**RECORDS FOR THIS EXERCISE**:

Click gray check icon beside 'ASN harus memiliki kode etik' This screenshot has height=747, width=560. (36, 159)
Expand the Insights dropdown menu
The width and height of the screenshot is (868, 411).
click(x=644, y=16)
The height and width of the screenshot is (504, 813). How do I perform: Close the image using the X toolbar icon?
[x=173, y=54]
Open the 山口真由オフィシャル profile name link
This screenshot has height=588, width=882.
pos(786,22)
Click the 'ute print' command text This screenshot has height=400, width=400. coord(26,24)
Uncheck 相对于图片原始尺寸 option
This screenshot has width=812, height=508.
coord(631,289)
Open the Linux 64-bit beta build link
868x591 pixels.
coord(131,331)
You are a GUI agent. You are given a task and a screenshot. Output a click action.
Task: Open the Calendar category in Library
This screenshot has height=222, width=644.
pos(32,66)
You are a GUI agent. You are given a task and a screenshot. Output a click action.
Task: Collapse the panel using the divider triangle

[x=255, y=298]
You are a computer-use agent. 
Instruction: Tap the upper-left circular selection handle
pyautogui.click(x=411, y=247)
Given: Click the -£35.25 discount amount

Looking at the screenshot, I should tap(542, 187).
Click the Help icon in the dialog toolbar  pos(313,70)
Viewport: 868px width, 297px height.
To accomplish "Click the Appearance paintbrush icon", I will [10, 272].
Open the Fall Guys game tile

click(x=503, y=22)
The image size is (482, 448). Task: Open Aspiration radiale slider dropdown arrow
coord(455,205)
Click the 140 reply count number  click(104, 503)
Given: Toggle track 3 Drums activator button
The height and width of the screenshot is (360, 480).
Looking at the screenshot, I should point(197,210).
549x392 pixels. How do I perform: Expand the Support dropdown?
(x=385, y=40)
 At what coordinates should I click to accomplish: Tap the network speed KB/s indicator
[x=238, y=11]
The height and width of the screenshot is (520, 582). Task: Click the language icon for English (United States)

**PROBLEM**:
Beginning with the line in which "549x392 pixels. How" appears, set down each line through the last one in the listing, unchanged and with no extras.

**ANSWER TO THE PROBLEM**:
549x392 pixels. How do I perform: Expand the Support dropdown?
(x=385, y=40)
 At what coordinates should I click to accomplish: Tap the network speed KB/s indicator
[x=238, y=11]
The height and width of the screenshot is (520, 582). Task: Click the language icon for English (United States)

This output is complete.